Conservatives typically follow Edmund Burke’s critical view in his Reflections on the Revolution in France. They may even quote John Adams: “Helvetius and Rousseau preached to the French nation liberty, till they made them the most mechanical slaves; equality, till they destroyed all equity; humanity, till they became weasels and African panthers; and fraternity, till they cut one another’s throats like Roman gladiators.”

Key to the Bastille at Mount Vernon

But there’s another view. And visitors to Mount Vernon, the home of George Washington, get a glimpse of it when they see a key hanging in a place of honor. It’s one of the keys to the Bastille, sent to Washington by Lafayette by way of Thomas Paine. They understood, as the great historian A.V. Dicey put it, that “The Bastille was the outward visible sign of lawless power.” And thus keys to the Bastille were symbols of liberation from tyranny.

Traditionalist conservatives sometimes long for “the world we have lost” before liberalism and capitalism upended the natural order of the world. The diplomat Talleyrand said, “Those who haven’t lived in the eighteenth century before the Revolution do not know the sweetness of living.” But not everyone found it so sweet. Lord Acton wrote that for decades before the revolution “the Church was oppressed, the Protestants persecuted or exiled, … the people exhausted by taxes and wars.” The rise of absolutism had centralized power and led to the growth of administrative bureaucracies on top of the feudal land monopolies and restrictive guilds.

The economic causes of the French Revolution are sometimes insufficiently appreciated. In his book The French Revolution: An Economic Interpretation, Florin Aftalion outlines some of those causes. The French state engaged in wars throughout the 17th and 18th centuries. To pay for the wars, it employed complex and burdensome taxation, tax farming, borrowing, debt repudiation and forced “disgorgement” from the financiers, and debasement of the currency. Lord Acton wrote that people had been anticipating revolution in France for a century. And revolution came.

Liberals and libertarians admired the fundamental values it represented. Ludwig von Mises and F. A. Hayek both hailed “the ideas of 1789” and contrasted them with “the ideas of 1914” — that is, liberty versus state-directed organization.

The Declaration of the Rights of Man, issued a month after the fall of the Bastille, enunciated libertarian principles similar to those of the Declaration of Independence:

1. Men are born and remain free and equal in rights… .

2. The aim of all political association is the preservation of the natural and imprescriptible rights of man. These rights are liberty, property, security, and resistance to oppression… .

4. Liberty consists in the freedom to do everything which injures no one else; hence the exercise of the natural rights of each man has no limits except those which assure to the other members of the society the enjoyment of the same rights… .

17. [P]roperty is an inviolable and sacred right.

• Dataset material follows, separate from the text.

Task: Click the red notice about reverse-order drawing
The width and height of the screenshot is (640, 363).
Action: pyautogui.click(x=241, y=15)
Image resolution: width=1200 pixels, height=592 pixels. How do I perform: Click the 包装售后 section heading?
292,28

But it also contained some dissonant notes, notably:

3. The principle of all sovereignty resides essentially in the nation. No body nor individual may exercise any authority which does not proceed directly from the nation… .

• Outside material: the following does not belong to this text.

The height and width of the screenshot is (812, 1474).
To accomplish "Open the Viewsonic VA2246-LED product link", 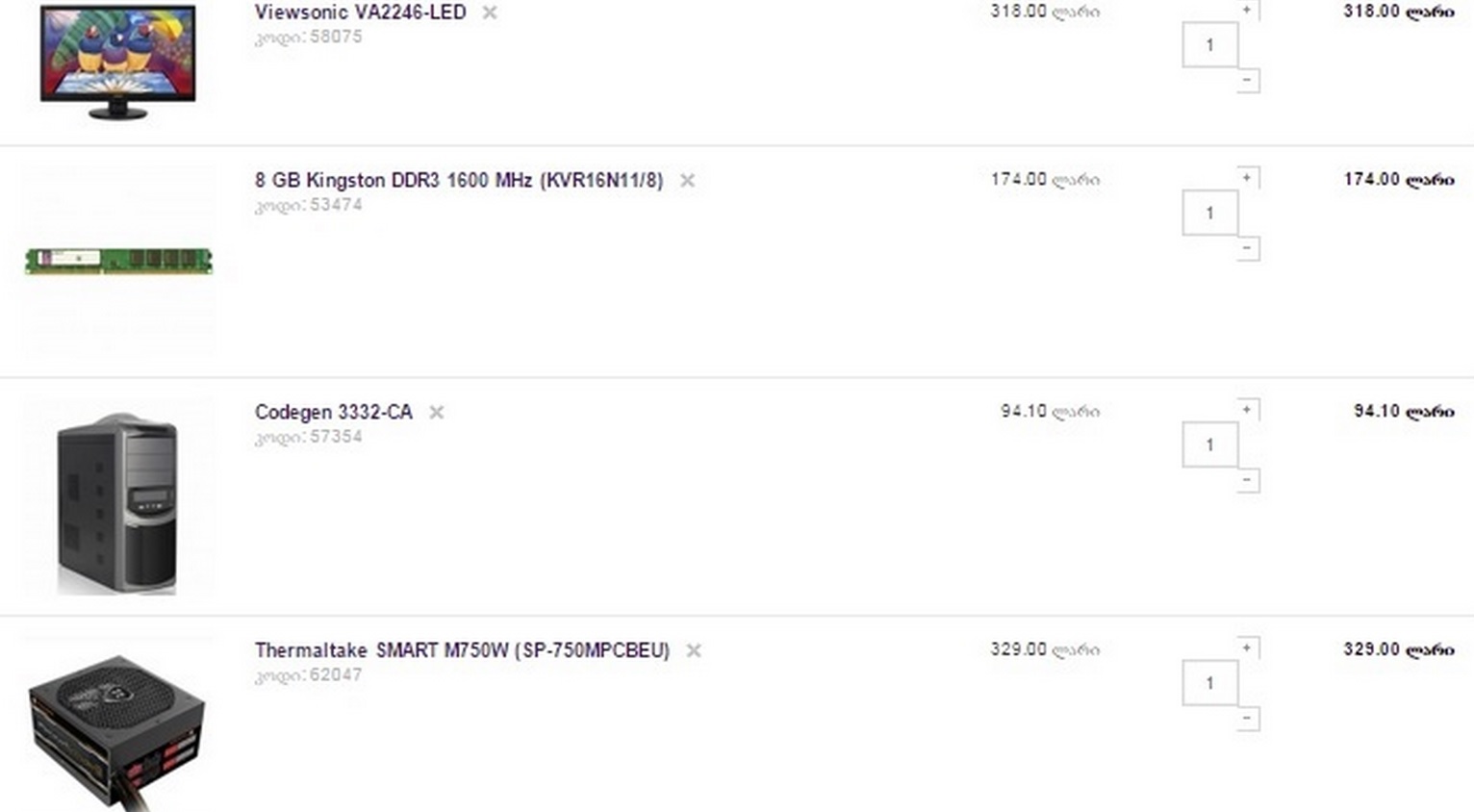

6. Law is the expression of the general will.

A liberal interpretation of those clauses would stress that sovereignty is now rested in the people (like “Governments are instituted among Men, deriving their just powers from the consent of the governed”), not in any individual, family, or class. But those phrases are also subject to illiberal interpretation and indeed can be traced to an illiberal provenance. The liberal Benjamin Constant blamed many of France’s ensuing problems on Jean-Jacques Rousseau, often very wrongly thought to be a liberal: “By transposing into our modern age an extent of social power, of collective sovereignty, which belonged to other centuries, this sublime genius, animated by the purest love of liberty, has nevertheless furnished deadly pretexts for more than one kind of tyranny.” That is, Rousseau and too many other Frenchmen thought that liberty consisted in being part of a self-governing community rather than the individual right to worship, trade, speak, and “come and go as we please.”

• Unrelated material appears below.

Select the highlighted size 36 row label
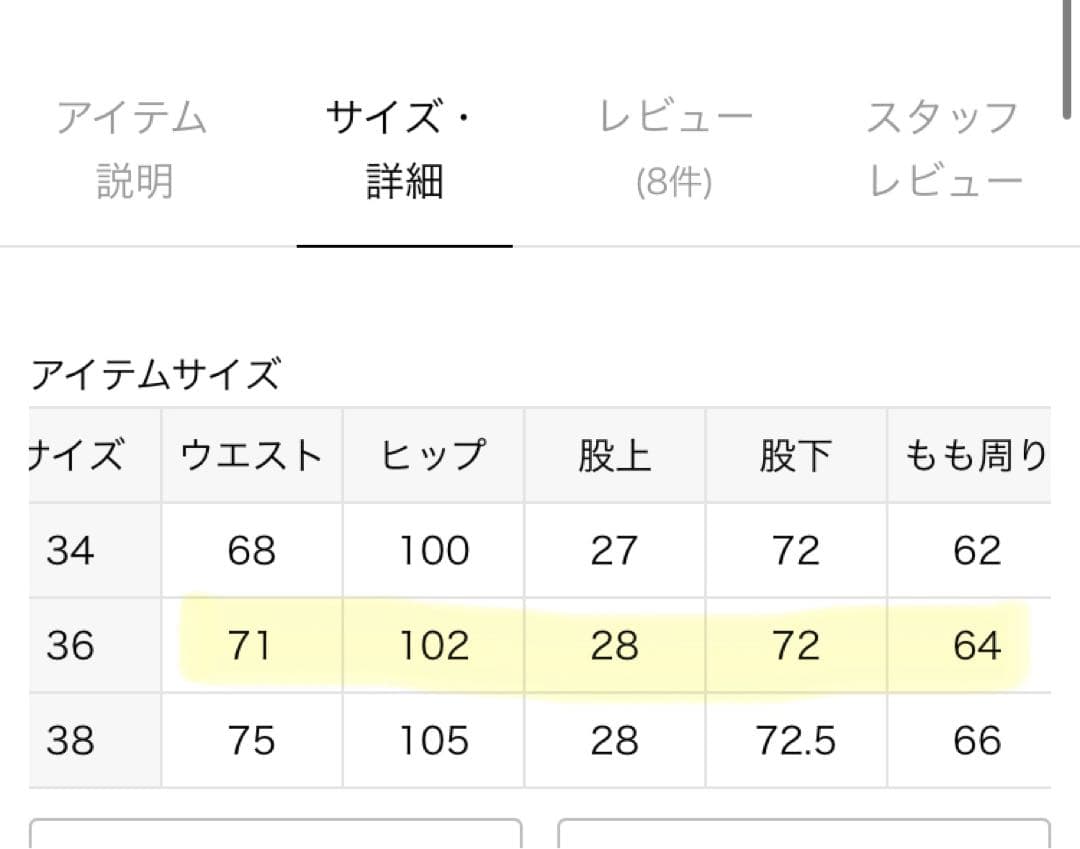1080x849 pixels. click(71, 646)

The results of that philosophical error—that the state is the embodiment of the “general will,” which is sovereign and thus unconstrained—have often been disastrous, and conservatives point to the Reign of Terror in 1793-94 as the precursor of similar terrors in totalitarian countries from the Soviet Union to Pol Pot’s Cambodia.

In Europe, the results of creating democratic but essentially unconstrained governments have been far different but still disappointing to liberals. As Hayek wrote in The Constitution of Liberty:

The decisive factor which made the efforts of the Revolution toward the enhancement of individual liberty so abortive was that it created the belief that, since at last all power had been placed in the hands of the people, all safeguards against the abuse of this power had become unnecessary.

Governments could become vast, expensive, debt-ridden, intrusive, and burdensome, even though they remained subject to periodic elections and largely respectful of civil and personal liberties. A century after the French Revolution, Herbert Spencer worried that the divine right of kings had been replaced by “the divine right of parliaments.”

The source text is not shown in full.